The state claims an undulating line that runs west to east throughout the map was supposed to point out that ocean-side tons ended on the spot the place the land meets the sand of the seaside, leaving the seaside open to the general public. On Friday, Priestley stated he didn’t settle for the state’s concept concerning the undulating line as a result of the road is just not steady however as an alternative breaks in 5 locations.
“The lots on the plat are strange in that you can’t tell where their southerly boundary is,” Priestley stated.
Finding the plat unclear, Priestley stated he studied the deeds documenting gross sales of the property proven on the plat.
“[The] original owners’ deeds recorded after the 1909 Pleasant View plat consistently treated the area shown as beach on the 1909 Pleasant View plat as private property included within the lots created by the 1909 Pleasant View plat, the southern boundaries of which were consistently described as the Atlantic Ocean, a natural monument,” Priestley stated in a 49- web page report he produced for William Landry, the lawyer representing the present property homeowners.

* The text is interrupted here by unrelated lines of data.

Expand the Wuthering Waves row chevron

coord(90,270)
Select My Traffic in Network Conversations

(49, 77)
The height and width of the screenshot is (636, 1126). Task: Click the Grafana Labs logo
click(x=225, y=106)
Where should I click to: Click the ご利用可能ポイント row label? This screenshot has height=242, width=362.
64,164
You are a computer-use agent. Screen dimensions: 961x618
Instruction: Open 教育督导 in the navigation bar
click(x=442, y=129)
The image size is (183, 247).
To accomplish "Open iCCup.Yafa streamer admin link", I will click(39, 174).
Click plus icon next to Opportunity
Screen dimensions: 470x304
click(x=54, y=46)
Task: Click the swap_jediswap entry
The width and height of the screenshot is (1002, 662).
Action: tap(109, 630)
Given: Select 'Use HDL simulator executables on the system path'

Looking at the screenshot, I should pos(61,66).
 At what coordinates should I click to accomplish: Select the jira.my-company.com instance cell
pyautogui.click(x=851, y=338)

The state contends that the plat needs to be the controlling doc within the case since most of the deeds make reference to the plat.

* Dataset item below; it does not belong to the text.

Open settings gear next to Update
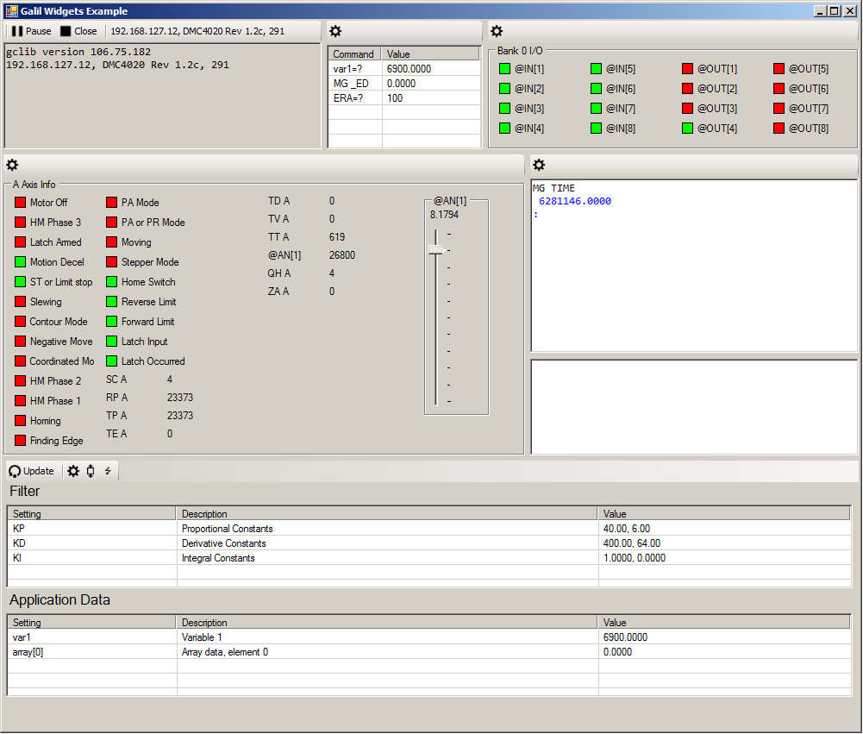The height and width of the screenshot is (734, 863). point(73,471)
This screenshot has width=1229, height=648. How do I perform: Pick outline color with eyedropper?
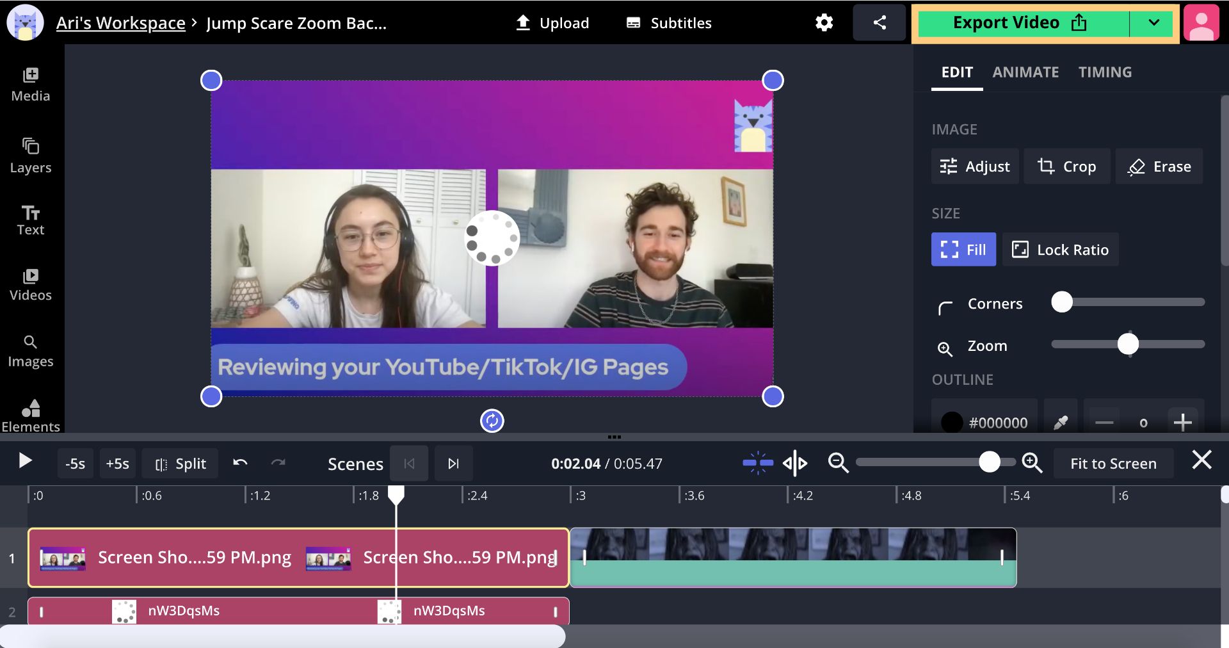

Priestley additionally testified that land depicted within the 1909 plat was owned by greater than the 5 individuals who signed the plat. Additionally, Priestley stated most of the deeds recorded across the time of the 1909 plat embody language that gave the unique homeowners “beach rights” to gather seaweed from the properties.
Deeds for tons depicted on the 1909 plat with the letter “p” have been offered in 1906 to Henrietta Palmer. The deeds describe the tons as being bounded on the south “by the sea,” Priestley stated.

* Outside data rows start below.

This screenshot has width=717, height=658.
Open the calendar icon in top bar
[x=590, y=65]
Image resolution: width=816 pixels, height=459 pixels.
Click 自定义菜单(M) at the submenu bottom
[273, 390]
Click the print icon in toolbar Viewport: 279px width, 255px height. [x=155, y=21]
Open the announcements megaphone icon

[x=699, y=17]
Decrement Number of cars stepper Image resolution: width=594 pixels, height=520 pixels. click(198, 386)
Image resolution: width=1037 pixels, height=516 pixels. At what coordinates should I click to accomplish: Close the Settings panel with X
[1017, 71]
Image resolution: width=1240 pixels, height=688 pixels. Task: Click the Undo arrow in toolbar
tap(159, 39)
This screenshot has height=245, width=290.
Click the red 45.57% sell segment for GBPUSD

Priestley is anticipated to renew his testimony within the non-jury trial being heard by Associate Justice Brian Stern on Monday afternoon.
Defendants within the case are: Joan M. Barbuto, Lynne D. Kaesmann, Joann Harrington, Clarence G. and Judith W. Brown, John B. Stellitano, James M. Tobin, Joshua M. Vocatura, Nicholas P. Jarem, Sandra L. Jarem, Mickmays LLC., Joan A. Carr, John C. Maffe Jr., Patricia Jean Shannon, Stephanie E. Immel, Jeanne E. Shannon, and Joseph M. Shannon. Some of the tons have shared possession. The following property homeowners joined the case as intervenors: Dunes Park Inc., Donna Pirie, Margaret Andreo, Janet Taylor, David McGill, Miriam McGill, Timothy Shea, Brian Shay, and Justin Shea, and Jeffrey Feibelman.